Keberadaan Greenpeace di Indonesia, dikecam keras oleh beberapa pihak karena telah memberikan seruan kepada dunia internasional agar memboikot CPO Indonesia, lantaran telah membuat statement yang menyatakan perkebunan sawit di Indonesia merusak lingkungan.
Upaya yang dilakukan Greenpeace dinilai hanya berupa gerakan yang berkedok selamatkan lingkungan untuk membela kepentingan bisnis MNC kapitalis.
Sedangkan, dibalik pemboikotan tersebut telah berdampak pada penurunan produksi Crude Palm Oil (CPO) Indonesia.
Kampanye hitam yang terus menerus digencarkan ini ternyata turut didukung oleh Unilever dan Nestle, sehingga wajar ketika petani sawit Kalbar juga turut memboikot kedua perusahaan yang telah lama meraup keuntungan di Indonesia. Padahal kedua perusahaan ini sudah lama beroperasi di Indonesia dan selama itu pula telah banyak mengeruk keuntungan serta mengeksploitasi alam negeri ini.
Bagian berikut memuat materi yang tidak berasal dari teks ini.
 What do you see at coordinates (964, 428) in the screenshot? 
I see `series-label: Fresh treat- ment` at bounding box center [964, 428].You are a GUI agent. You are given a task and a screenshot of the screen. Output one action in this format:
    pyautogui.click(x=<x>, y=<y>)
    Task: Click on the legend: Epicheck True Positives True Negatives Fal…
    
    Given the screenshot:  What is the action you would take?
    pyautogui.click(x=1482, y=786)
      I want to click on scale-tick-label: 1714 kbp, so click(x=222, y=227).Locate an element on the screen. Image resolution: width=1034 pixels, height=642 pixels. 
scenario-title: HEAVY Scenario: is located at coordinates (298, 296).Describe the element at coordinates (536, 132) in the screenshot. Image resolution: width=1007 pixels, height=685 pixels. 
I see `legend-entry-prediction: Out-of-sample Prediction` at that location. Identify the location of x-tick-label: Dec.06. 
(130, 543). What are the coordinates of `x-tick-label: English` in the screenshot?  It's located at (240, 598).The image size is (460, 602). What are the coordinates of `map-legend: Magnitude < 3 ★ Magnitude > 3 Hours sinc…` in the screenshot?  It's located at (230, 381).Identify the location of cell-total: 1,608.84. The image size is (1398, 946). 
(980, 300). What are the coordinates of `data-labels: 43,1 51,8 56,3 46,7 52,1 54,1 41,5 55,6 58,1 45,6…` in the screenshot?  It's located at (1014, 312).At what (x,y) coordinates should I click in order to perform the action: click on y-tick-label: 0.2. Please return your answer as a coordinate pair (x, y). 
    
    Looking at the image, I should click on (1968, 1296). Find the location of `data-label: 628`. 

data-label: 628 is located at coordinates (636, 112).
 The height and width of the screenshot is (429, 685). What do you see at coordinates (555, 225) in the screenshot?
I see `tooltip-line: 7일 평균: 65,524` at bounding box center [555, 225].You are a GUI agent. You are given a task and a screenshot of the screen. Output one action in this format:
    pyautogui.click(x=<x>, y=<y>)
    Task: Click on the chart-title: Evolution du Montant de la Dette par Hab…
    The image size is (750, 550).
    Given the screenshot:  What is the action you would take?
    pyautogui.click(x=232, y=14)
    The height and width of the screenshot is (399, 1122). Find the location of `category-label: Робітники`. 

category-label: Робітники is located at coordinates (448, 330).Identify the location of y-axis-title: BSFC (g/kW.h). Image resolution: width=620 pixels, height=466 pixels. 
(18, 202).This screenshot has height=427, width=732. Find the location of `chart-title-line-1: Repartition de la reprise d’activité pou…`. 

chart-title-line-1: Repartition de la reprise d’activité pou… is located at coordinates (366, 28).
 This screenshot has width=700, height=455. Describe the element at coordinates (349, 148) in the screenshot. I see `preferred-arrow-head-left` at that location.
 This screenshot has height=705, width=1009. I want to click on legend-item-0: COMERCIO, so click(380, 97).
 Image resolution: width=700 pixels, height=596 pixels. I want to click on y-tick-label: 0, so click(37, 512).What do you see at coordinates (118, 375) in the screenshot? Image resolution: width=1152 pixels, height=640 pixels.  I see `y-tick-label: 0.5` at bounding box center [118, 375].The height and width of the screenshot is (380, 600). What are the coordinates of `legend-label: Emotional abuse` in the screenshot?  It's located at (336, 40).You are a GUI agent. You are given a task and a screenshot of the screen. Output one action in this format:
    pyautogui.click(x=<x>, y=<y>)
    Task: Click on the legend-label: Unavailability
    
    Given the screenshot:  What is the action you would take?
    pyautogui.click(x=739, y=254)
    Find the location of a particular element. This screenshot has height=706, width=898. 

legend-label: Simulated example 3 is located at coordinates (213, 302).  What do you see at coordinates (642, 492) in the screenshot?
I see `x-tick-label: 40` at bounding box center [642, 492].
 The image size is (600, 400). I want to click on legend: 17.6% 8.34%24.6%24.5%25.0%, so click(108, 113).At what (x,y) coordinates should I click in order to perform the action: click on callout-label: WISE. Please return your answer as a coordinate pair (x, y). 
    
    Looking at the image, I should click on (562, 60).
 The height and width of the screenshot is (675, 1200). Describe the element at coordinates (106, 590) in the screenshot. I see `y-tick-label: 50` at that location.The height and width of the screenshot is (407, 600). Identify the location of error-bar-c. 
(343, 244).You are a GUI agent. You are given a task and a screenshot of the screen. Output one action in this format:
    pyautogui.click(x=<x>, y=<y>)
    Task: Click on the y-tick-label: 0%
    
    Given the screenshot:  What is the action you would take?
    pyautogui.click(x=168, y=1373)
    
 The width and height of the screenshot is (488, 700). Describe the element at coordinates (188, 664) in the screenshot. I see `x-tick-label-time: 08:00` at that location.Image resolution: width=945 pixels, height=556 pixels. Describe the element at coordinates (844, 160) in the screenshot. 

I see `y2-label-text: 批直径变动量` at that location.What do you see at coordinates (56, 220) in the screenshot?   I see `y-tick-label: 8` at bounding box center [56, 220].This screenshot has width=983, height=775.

Jika Unilever dan Nestle dapat melakukan boikot, petani sawit juga menegaskan bahwa Indonesia juga membalas memboikot produk Unilever dan Nestle karena kedua perusahaan ini telah memboikot CPO Indonesia.
Lalu, petani sawit meminta agar segera meminta maaf kepada petani sawit Indonesia dan berjanji tidak akan mengulangi perbuatannya menolak sawit Indonesia hanya karena laporan palsu Greenpeace.
Upaya yang dilakukan petani sawit di Kalbar juga dilakukan sama halnya pada beberapa perusahaan CPO di Jakarta, contohnya PT Dutapalma Nusantara, bahwa pihaknya akan tetap melakukan produksi CPO hingga 800 ribu ton pada tahun ini. Dalam keterangannya, sangat menyayangkan pemberitaan negatif terkait perusahaannya termasuk penyataan Unilever yang memasukkan perusahaannya dalam daftar hitam pemasok CPO. Bahwa PT Dutapalma Nusantara tidak pernah menjual ke Unilever dan Nestle.
Selain itu, pihak perusahaan juga kecewa dengan pernyataan Greenpeace bahwa perusahaan sawit di Indonesia melakukan penebangan ilegal, yang semestinya pernyataan tersebut tidak dilayangkan.
Pernyataan yang diungkapkan Greenpeace terhadap perusahaan sawit di Indonesia sangat tidak berprikemanusiaan, karena apa yang dilakukan Greenpeace telah mematikan para petani sawit yang jumlahnya mampu mencapai 3,3 juta KK dan menghidupi 13,2 juta anggota keluarganya. Ditambah lagi dari sekian petani memiliki pendapatan rendah, namun dengan adanya lahan sawit telah merubah kehidupan mereka menjadi lebih baik. Apalagi Kalbar pada tahun 2025 memiliki target perluasan lahan sawit sampai 1,5 juta hektar yang minimal akan merekrut tenaga kerja 2 juta orang.
Walau demikian, hal ganjil yang patut dipertanyakan, mengapa Greenpeace tidak pernah menyentuh pengerusakan alam yang dilakukan oleh Freeport, Exxon Mobil, Newmont dan Caltex yang nyata-nyata merusak lingkungan dengan cara brutal mengeruk kekayaan alam Indonesia. Kemudian, Greenpeace hanya diam saat Amerika Serikat menolak menandatangani Protokol Kyoto. Padahal AS adalah penghasil gas buang terbesar di dunia.
Dengan demikian, Greenpeace harus segera menghentikan kampanye hitamnya. Karena perluasan lahan perkebunan sawit tidak merusak lingkungan asalkan dilakukan di kawasan yang memang diperuntukkan untuk perkebunan sawit bukan di hutan lindung. Karena selama ini perkebunan sawit merupakan sektor unggulan Kalbar yang harus dijaga keberadaannya. Bukan hanya petani sawit, bahkan pemerintah daerah setempat juga merasakan nikmatnya pendapatan daerah sehingga dapat mensejahterakan masyarakatnya.